** TASK INPUT follows **
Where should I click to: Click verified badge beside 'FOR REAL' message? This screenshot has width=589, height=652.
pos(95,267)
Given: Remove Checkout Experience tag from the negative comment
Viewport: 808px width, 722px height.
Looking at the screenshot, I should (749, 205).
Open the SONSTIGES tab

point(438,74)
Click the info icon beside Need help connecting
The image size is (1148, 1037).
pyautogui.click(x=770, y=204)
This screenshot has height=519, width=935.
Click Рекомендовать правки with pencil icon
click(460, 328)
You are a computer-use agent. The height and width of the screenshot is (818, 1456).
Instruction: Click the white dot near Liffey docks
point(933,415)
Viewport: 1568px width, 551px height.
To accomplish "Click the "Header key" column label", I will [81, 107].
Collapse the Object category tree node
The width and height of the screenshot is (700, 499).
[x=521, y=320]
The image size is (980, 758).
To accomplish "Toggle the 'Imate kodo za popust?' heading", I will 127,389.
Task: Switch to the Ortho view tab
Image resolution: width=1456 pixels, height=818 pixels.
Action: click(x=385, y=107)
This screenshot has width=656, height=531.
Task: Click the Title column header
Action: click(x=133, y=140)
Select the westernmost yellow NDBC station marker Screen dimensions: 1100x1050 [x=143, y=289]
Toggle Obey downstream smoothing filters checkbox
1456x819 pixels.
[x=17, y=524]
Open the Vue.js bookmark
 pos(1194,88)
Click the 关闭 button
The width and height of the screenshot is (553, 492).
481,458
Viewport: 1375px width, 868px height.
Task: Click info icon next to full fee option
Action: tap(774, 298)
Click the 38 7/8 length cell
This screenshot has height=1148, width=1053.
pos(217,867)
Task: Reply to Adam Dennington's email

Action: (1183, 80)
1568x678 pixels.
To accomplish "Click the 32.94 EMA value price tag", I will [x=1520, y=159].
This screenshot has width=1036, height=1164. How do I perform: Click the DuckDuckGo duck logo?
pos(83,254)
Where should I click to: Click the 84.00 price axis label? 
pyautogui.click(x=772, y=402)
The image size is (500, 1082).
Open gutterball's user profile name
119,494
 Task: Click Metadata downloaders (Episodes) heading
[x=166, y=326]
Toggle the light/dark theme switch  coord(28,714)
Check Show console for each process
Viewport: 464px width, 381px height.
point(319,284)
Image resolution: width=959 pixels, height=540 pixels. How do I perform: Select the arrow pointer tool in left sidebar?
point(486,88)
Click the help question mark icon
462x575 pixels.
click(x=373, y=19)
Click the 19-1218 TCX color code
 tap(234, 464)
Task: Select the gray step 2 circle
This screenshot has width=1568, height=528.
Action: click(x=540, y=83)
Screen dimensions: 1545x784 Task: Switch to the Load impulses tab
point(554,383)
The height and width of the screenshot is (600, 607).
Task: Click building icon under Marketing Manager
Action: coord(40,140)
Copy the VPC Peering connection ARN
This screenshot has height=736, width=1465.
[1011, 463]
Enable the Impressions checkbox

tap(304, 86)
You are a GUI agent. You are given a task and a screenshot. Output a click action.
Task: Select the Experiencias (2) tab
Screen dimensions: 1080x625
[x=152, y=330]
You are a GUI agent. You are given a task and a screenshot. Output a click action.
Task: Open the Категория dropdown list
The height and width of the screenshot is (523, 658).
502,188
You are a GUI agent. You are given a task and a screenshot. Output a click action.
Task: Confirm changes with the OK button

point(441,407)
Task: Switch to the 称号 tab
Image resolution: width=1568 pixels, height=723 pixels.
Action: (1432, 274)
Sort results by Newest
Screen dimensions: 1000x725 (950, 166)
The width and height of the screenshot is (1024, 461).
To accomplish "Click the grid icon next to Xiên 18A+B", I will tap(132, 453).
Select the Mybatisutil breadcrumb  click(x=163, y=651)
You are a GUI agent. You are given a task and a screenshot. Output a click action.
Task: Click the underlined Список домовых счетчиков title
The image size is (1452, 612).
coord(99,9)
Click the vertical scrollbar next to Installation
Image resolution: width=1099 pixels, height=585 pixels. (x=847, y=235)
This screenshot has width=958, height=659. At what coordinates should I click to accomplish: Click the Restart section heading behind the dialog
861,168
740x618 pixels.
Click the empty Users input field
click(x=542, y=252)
** End of TASK INPUT **
» **TASK BRIEF**
All the records, from the first line to the last: repeat them exactly.

» **ANSWER FOR THIS EXERCISE**
Where should I click to: Click verified badge beside 'FOR REAL' message? This screenshot has width=589, height=652.
pos(95,267)
Given: Remove Checkout Experience tag from the negative comment
Viewport: 808px width, 722px height.
Looking at the screenshot, I should (749, 205).
Open the SONSTIGES tab

point(438,74)
Click the info icon beside Need help connecting
The image size is (1148, 1037).
pyautogui.click(x=770, y=204)
This screenshot has height=519, width=935.
Click Рекомендовать правки with pencil icon
click(460, 328)
You are a computer-use agent. The height and width of the screenshot is (818, 1456).
Instruction: Click the white dot near Liffey docks
point(933,415)
Viewport: 1568px width, 551px height.
To accomplish "Click the "Header key" column label", I will [81, 107].
Collapse the Object category tree node
The width and height of the screenshot is (700, 499).
[x=521, y=320]
The image size is (980, 758).
To accomplish "Toggle the 'Imate kodo za popust?' heading", I will 127,389.
Task: Switch to the Ortho view tab
Image resolution: width=1456 pixels, height=818 pixels.
Action: click(x=385, y=107)
This screenshot has width=656, height=531.
Task: Click the Title column header
Action: click(x=133, y=140)
Select the westernmost yellow NDBC station marker Screen dimensions: 1100x1050 [x=143, y=289]
Toggle Obey downstream smoothing filters checkbox
1456x819 pixels.
[x=17, y=524]
Open the Vue.js bookmark
 pos(1194,88)
Click the 关闭 button
The width and height of the screenshot is (553, 492).
481,458
Viewport: 1375px width, 868px height.
Task: Click info icon next to full fee option
Action: tap(774, 298)
Click the 38 7/8 length cell
This screenshot has height=1148, width=1053.
pos(217,867)
Task: Reply to Adam Dennington's email

Action: (1183, 80)
1568x678 pixels.
To accomplish "Click the 32.94 EMA value price tag", I will [x=1520, y=159].
This screenshot has width=1036, height=1164. How do I perform: Click the DuckDuckGo duck logo?
pos(83,254)
Where should I click to: Click the 84.00 price axis label? 
pyautogui.click(x=772, y=402)
The image size is (500, 1082).
Open gutterball's user profile name
119,494
 Task: Click Metadata downloaders (Episodes) heading
[x=166, y=326]
Toggle the light/dark theme switch  coord(28,714)
Check Show console for each process
Viewport: 464px width, 381px height.
point(319,284)
Image resolution: width=959 pixels, height=540 pixels. How do I perform: Select the arrow pointer tool in left sidebar?
point(486,88)
Click the help question mark icon
462x575 pixels.
click(x=373, y=19)
Click the 19-1218 TCX color code
 tap(234, 464)
Task: Select the gray step 2 circle
This screenshot has width=1568, height=528.
Action: click(x=540, y=83)
Screen dimensions: 1545x784 Task: Switch to the Load impulses tab
point(554,383)
The height and width of the screenshot is (600, 607).
Task: Click building icon under Marketing Manager
Action: coord(40,140)
Copy the VPC Peering connection ARN
This screenshot has height=736, width=1465.
[1011, 463]
Enable the Impressions checkbox

tap(304, 86)
You are a GUI agent. You are given a task and a screenshot. Output a click action.
Task: Select the Experiencias (2) tab
Screen dimensions: 1080x625
[x=152, y=330]
You are a GUI agent. You are given a task and a screenshot. Output a click action.
Task: Open the Категория dropdown list
The height and width of the screenshot is (523, 658).
502,188
You are a GUI agent. You are given a task and a screenshot. Output a click action.
Task: Confirm changes with the OK button

point(441,407)
Task: Switch to the 称号 tab
Image resolution: width=1568 pixels, height=723 pixels.
Action: (1432, 274)
Sort results by Newest
Screen dimensions: 1000x725 (950, 166)
The width and height of the screenshot is (1024, 461).
To accomplish "Click the grid icon next to Xiên 18A+B", I will tap(132, 453).
Select the Mybatisutil breadcrumb  click(x=163, y=651)
You are a GUI agent. You are given a task and a screenshot. Output a click action.
Task: Click the underlined Список домовых счетчиков title
The image size is (1452, 612).
coord(99,9)
Click the vertical scrollbar next to Installation
Image resolution: width=1099 pixels, height=585 pixels. (x=847, y=235)
This screenshot has width=958, height=659. At what coordinates should I click to accomplish: Click the Restart section heading behind the dialog
861,168
740x618 pixels.
Click the empty Users input field
click(x=542, y=252)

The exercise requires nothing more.